Historically, women and minorities have been underrepresented in science, technology, engineering, and mathematics (STEM) occupations (Burke, 2007). A research report by the American Association of University Women (Hill, Corbett, & St. Rose, 2010) stated that stereotypes, social beliefs, and gender disparity at the hiring stage may be the major causes hindering the progress of closing the gender gap related to STEM degrees and STEM in the workplace. Several studies have shown that the main reason young women and girls lack interest in pursuing certain STEM majors is the perception that the relevant fields are for males (Cheryan, Plaut, Davies, & Steele, 2009; Furnham, Reeves, & Budhani, 2002; Sadker & Sadker, 1994; Walton & Cohen, 2007). Furthermore, these studies have suggested that girls' lack of interest in pursuing STEM majors or STEM-related careers is affected not only by the threat of the stereotype they perceive exists in society but also by their own images of scientists and engineers.

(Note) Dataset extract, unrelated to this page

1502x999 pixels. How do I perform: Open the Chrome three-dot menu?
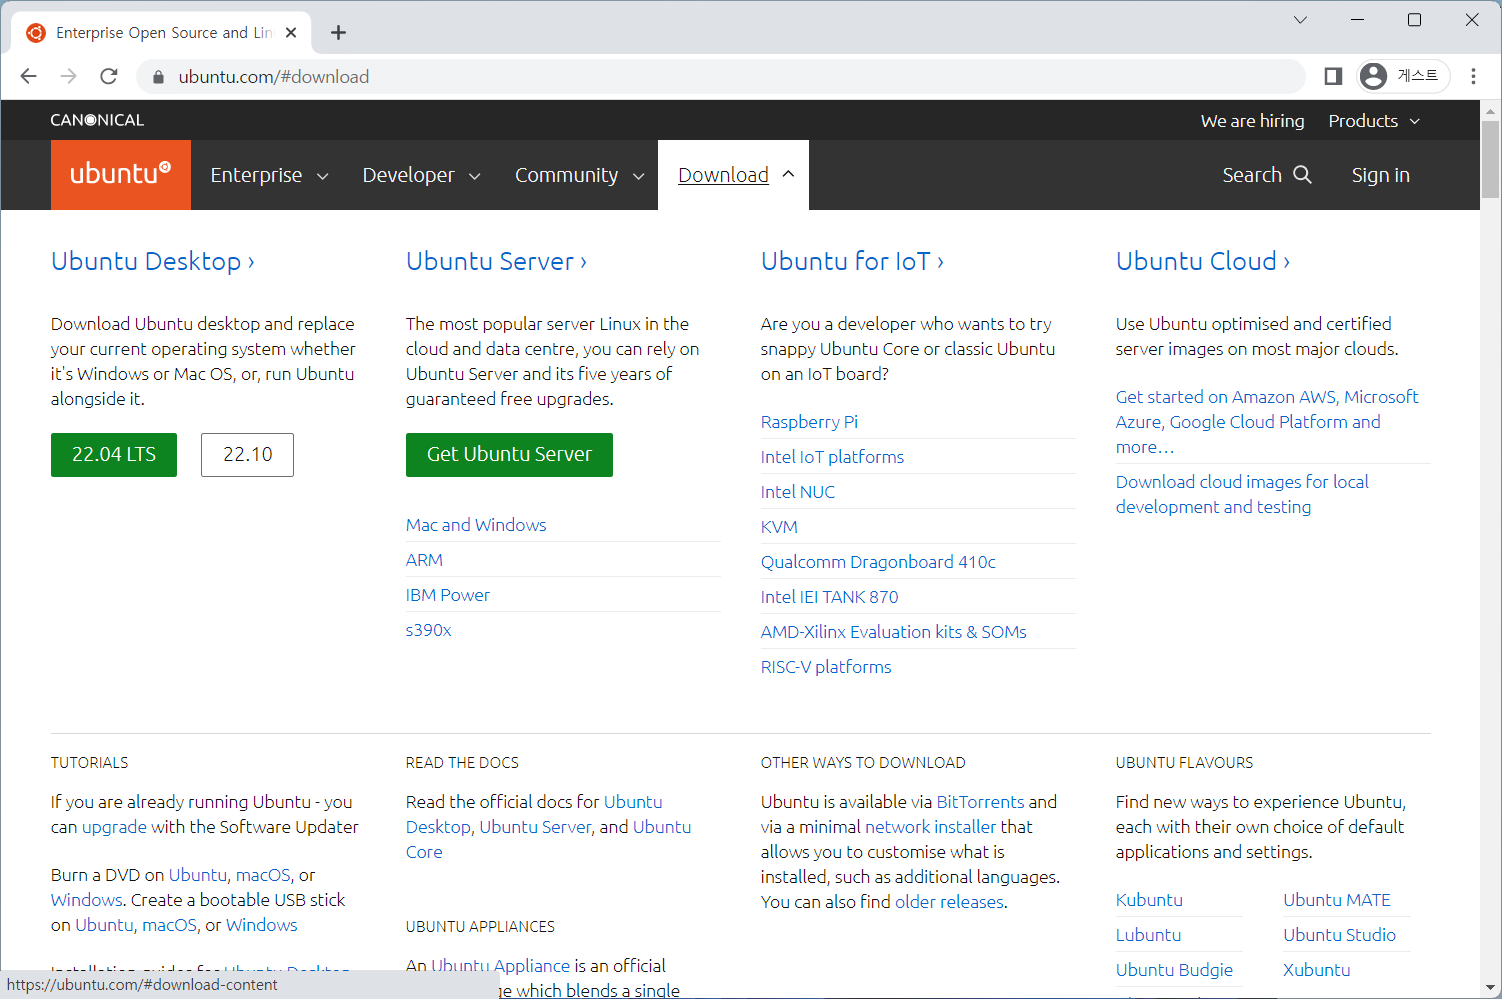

It is important to reach girls early with efforts to increase their interest in STEM. The attitudes of girls toward science become increasingly negative with age (Baram-Tsabari, Sethi, Bry, & Yarden, 2006; Sadler, Sonnert, Hazari, & Tai, 2012). If girls do not expect to succeed in STEM domains as early as elementary-school age, it is not surprising that their interests have shifted to fields in which they feel more comfortable later in their academic careers.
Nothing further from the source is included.